No lo sé. ¿Alguien sabe los verdaderos motivos por los que se enamora? Quizá no me sentía feliz en mi relación previa. Quizá eras tan hermosa que dolías, con tu mirada perpetuamente melancólica, tus cabellos dorados casi blancos y tus ojos de cielo. Quizá aún creía en los sueños y las fantasías. A lo mejor fue esa ciudad embrujada en tierra de vampiros y hadas. Nunca he sabido las razones por las que uno ama. No creo que las haya. La belleza no lo es si debe justificarse. Amar es desear vivir. Desear vivir un segundo más para entregárselo al ser amado. Maldecir tu suerte y al mismo tiempo llorar de alegría. Amar es sentirse vivo y darse cuenta que antes no lo estabas, saber que nunca lo estarás tanto como ahora.

-Y apenas un par de meses después estábamos en Granada.

Todo había quedado atrás. Los miedos, pero también las seguridades. Ambos saltamos a lo desconocido movidos por el amor. Nos encontramos bajo la fortaleza roja de la Alhambra y a sus pies te ofrecí un anillo en símbolo de mi deseo de unirme a ti. Lo viste, me abrazaste y no fue necesario que me dijeras que sí.

-¿Te das cuenta que siempre que hemos sido felices ha hecho frío?

Aquella noche donde ninguno pudo ya dormir. La tarde de otoño en la que nos perdimos en las calles de Milán. Patinando divertidos sobre finas placas de hielo en el Paseo de los Tristes a la mañana siguiente de habernos prometido. Es cierto. Tú viniste a mí del frío y yo te traje a ti a la playa de mi hogar, donde siempre brilla el sol, donde nunca se va el calor, junto a dunas de arena tibia, palmas mecidas por el viento, al borde de la islita de los piratas en la que comimos arroz y marisco, en esta playa en la que ahora yacemos recordando.

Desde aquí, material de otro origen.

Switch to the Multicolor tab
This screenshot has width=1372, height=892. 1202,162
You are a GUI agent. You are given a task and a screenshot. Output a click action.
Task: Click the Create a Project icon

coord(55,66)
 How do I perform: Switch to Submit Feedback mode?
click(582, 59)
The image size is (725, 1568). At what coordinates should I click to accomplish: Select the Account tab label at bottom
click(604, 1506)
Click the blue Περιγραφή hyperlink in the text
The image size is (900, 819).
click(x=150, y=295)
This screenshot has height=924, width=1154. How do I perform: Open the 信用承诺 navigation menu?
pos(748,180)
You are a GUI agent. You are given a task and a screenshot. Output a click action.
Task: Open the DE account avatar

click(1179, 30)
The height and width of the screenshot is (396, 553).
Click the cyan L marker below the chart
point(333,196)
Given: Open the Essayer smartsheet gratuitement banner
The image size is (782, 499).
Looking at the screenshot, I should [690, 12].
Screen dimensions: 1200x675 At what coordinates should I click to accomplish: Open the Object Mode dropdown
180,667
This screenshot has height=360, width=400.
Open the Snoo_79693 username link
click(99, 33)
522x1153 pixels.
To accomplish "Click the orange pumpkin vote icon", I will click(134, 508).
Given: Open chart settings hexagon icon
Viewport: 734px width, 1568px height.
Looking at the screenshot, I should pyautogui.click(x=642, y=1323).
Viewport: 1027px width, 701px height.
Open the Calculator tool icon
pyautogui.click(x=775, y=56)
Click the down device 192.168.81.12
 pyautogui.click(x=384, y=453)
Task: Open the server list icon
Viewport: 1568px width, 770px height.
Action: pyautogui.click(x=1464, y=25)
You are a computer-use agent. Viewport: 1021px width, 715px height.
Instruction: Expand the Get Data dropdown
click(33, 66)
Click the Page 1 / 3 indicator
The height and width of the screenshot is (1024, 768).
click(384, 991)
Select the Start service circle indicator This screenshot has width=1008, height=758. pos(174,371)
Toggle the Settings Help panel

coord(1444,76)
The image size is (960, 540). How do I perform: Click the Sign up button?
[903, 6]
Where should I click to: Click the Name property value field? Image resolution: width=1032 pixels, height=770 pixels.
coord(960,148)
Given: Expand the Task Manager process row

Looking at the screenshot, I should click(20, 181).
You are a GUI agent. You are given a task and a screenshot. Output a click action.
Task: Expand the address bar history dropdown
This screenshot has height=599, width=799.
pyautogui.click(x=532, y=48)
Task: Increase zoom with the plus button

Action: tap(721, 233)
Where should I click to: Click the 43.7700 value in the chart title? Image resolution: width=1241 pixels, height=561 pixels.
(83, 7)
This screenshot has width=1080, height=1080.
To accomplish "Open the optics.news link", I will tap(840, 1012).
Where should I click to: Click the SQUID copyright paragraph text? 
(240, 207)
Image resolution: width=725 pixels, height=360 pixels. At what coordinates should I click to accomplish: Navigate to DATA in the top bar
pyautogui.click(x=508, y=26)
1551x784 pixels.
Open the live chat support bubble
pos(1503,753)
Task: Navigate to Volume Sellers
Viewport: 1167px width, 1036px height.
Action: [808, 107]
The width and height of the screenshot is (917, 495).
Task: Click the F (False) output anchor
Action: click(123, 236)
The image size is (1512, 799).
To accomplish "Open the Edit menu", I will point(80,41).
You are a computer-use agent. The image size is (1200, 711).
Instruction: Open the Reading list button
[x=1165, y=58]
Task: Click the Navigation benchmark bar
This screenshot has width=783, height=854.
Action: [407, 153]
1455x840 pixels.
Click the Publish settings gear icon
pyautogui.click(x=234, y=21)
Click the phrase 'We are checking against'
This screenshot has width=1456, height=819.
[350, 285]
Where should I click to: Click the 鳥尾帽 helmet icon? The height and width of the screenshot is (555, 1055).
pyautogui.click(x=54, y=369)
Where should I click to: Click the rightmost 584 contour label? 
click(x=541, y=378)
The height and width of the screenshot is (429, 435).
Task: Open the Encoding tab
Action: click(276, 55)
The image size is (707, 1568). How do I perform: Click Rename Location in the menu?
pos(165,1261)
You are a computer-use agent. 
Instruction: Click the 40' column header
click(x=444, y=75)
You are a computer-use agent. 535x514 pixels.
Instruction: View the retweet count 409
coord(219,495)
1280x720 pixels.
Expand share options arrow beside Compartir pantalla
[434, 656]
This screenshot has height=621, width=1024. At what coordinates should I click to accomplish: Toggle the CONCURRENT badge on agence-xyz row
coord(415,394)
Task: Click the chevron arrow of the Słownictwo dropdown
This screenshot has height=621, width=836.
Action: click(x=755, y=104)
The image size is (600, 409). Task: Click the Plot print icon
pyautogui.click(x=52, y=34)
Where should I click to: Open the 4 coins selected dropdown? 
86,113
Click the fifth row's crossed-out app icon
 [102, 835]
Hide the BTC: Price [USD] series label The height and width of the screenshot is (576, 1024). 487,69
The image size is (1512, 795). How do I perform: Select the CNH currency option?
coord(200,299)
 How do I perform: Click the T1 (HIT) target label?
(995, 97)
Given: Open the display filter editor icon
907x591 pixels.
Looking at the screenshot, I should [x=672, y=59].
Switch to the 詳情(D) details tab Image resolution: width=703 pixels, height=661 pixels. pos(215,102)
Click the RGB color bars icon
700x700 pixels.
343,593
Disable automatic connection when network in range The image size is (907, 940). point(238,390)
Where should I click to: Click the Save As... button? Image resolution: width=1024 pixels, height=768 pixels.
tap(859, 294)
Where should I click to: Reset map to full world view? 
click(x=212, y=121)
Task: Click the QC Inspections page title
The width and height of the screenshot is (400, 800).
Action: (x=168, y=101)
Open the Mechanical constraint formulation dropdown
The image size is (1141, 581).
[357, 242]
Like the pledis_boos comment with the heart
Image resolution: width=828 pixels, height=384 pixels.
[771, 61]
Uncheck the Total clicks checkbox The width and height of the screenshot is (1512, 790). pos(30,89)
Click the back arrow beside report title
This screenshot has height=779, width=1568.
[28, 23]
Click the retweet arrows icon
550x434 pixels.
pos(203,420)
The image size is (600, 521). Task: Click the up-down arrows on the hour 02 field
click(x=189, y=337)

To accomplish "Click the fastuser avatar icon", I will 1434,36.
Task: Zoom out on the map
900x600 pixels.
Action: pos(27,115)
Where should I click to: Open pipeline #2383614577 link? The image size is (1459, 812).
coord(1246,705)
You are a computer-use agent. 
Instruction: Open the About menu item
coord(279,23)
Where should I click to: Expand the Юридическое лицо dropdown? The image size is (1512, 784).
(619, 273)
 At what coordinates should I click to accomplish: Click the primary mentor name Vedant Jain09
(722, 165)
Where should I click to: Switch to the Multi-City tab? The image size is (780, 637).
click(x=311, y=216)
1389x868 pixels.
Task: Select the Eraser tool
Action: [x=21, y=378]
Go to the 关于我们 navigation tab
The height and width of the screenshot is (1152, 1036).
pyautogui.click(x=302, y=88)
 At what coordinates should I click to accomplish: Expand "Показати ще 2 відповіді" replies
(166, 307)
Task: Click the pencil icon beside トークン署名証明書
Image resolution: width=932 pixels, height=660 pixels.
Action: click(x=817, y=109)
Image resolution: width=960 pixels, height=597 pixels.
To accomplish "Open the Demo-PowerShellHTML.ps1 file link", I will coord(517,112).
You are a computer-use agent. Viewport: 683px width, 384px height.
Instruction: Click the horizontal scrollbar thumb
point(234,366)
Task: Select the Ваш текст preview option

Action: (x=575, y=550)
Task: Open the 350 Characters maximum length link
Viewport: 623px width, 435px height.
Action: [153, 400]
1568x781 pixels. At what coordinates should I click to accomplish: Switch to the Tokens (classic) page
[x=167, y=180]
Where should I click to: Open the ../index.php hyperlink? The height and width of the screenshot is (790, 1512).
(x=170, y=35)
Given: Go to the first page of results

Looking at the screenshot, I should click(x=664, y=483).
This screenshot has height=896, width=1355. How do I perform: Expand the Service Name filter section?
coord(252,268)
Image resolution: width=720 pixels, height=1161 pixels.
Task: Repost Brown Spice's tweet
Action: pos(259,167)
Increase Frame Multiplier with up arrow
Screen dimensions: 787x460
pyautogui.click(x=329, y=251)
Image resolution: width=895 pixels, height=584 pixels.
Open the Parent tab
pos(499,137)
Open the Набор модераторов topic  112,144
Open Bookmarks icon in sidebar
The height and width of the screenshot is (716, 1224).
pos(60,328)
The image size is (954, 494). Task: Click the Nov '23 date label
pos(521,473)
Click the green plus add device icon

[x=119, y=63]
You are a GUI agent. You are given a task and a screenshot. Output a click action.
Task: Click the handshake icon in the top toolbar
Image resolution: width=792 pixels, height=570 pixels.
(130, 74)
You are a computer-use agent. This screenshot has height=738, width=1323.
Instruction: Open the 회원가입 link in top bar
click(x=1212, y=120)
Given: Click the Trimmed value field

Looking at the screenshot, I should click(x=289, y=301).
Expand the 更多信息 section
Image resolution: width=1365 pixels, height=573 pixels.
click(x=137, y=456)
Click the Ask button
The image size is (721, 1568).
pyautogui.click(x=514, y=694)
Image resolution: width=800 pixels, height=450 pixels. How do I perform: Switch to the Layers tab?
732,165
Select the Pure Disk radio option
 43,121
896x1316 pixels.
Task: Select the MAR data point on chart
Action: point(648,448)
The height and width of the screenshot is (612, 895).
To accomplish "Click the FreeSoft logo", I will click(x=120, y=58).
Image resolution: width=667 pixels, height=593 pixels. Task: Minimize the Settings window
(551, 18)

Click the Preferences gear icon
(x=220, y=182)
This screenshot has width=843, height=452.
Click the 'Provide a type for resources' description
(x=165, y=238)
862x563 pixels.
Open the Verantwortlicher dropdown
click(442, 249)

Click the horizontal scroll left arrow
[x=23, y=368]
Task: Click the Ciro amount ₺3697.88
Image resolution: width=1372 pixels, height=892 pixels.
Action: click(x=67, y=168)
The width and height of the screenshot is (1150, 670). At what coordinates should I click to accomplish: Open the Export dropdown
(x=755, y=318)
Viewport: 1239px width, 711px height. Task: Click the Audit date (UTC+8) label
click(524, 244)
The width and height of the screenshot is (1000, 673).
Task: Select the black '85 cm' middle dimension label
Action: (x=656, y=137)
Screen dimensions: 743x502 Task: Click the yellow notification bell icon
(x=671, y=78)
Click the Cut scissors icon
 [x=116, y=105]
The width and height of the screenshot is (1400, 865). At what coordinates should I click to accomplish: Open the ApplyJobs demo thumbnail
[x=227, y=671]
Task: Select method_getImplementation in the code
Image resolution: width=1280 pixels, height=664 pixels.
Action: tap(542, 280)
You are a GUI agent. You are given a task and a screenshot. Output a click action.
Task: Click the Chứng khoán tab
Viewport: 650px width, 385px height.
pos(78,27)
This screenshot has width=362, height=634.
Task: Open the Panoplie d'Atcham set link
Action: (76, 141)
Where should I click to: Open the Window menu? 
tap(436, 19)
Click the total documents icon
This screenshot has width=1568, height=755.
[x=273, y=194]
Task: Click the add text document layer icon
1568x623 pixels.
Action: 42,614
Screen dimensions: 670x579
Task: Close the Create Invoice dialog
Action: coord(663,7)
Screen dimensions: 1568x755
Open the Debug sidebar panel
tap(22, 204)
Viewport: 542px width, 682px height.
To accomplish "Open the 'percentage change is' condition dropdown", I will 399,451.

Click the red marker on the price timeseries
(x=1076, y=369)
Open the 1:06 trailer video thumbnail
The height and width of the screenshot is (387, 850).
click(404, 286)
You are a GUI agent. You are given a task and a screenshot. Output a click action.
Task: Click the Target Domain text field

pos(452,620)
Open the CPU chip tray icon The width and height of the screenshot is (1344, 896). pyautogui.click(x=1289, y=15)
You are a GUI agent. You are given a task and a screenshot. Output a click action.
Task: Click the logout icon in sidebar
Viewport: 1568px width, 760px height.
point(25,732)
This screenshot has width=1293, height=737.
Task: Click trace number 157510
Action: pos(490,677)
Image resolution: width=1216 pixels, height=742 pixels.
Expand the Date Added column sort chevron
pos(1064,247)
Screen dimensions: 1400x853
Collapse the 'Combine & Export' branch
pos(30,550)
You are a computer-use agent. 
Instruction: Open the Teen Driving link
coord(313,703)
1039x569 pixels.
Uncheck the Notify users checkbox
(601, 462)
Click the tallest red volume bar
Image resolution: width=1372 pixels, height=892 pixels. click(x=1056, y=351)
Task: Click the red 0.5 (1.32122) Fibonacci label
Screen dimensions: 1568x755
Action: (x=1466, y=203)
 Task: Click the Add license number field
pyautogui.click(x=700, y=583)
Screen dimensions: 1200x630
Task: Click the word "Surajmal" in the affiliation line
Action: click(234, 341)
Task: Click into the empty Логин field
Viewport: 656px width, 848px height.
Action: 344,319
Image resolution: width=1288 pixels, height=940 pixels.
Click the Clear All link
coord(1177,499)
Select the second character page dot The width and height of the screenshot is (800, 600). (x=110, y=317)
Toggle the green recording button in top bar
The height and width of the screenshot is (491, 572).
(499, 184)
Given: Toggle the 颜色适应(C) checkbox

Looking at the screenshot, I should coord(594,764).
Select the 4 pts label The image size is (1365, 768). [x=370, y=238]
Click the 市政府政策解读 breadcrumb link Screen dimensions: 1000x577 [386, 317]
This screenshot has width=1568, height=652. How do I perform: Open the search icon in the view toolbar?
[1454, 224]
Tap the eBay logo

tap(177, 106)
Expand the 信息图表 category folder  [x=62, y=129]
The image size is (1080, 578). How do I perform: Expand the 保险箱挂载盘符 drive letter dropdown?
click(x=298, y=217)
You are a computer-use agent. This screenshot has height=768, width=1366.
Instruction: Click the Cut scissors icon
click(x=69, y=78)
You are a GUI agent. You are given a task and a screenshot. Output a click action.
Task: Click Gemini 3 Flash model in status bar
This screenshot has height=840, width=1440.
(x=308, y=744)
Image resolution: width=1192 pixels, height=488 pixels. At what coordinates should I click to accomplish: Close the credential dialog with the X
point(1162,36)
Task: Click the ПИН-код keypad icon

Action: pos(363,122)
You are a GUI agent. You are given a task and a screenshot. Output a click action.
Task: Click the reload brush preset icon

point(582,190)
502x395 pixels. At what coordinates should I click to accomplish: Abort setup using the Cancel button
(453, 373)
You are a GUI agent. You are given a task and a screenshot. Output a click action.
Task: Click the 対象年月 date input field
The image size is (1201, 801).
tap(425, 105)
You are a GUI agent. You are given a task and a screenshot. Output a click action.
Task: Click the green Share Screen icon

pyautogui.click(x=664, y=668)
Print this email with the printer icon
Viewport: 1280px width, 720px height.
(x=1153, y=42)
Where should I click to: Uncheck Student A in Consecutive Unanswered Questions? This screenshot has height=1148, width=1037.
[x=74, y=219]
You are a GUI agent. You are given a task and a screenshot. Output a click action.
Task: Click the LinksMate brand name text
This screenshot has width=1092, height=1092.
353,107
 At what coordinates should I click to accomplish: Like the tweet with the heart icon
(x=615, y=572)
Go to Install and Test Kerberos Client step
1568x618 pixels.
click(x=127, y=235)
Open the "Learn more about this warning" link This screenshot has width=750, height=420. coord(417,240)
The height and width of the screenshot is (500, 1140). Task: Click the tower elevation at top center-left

-¿Crees que esto terminará algún día? ¿Crees que llegará el momento en el que ya no nos amemos?

Imposible saber aún que, dentro de dos años, viajaré a tu hogar del norte y ambos nos daremos cuenta de que todo está acabado, que las relaciones se mueren sin que puedas hacer nada por evitarlo, que la tarde perfecta con tu madre y los cisnes de película jugando en el lago junto a su casa, cerca del bosque, a dos pasos del manantial de agua clara, será un momento de despedida, aunque no queramos reconocerlo.

-Mira ese velero allá a lo lejos. Blanco sobre azul oscuro. Detenido. Estático. Parece una broma de Dios. Parece que lo haya dibujado entre el cielo y el mar.

La última vez que nos veamos, durante las postreras luces de un día de agosto, ya al final del verano, tú me darás una patata y sonriendo dulce me dirás: “este humilde fruto simboliza el corazón de mi tierra, lo que somos, lo que te ofrezco”. Lo recibiré divertido sin entender, lo conservaré varios meses, acabará en la basura. Aún recuerdo verte por última vez desde el autobús en el que me alejaba, dejándote sola en aquella avenida lluviosa, gris y empapada.

-¿Crees que el amor puede sobrevivir a una relación a distancia?

Pasarán los meses. Tú dudarás. Yo te seré infiel. Casi nos olvidaremos el uno del otro. Cuando ya parezca que todo esté acabado, tú volverás a visitar mi playa y yo volveré a ponerme una flor en la solapa. Volveré a sonreírte, volverás a abrazarme, pero ya nada será igual, el tiempo habrá pasado, el amor se habrá ido. El amor quizá nunca fue más que una fantasía que sólo estuvo en nuestras ilusiones, en nuestros deseos de cambiar el mundo cogidos de la mano para descubrir que el mundo nos cambió a nosotros. El mundo siempre nos cambia a nosotros.

-¿Qué será estar enamorado?

-Este momento.

Ya se ha ido.

Bajas la mirada. Me sonríes. Nos perdemos en el horizonte.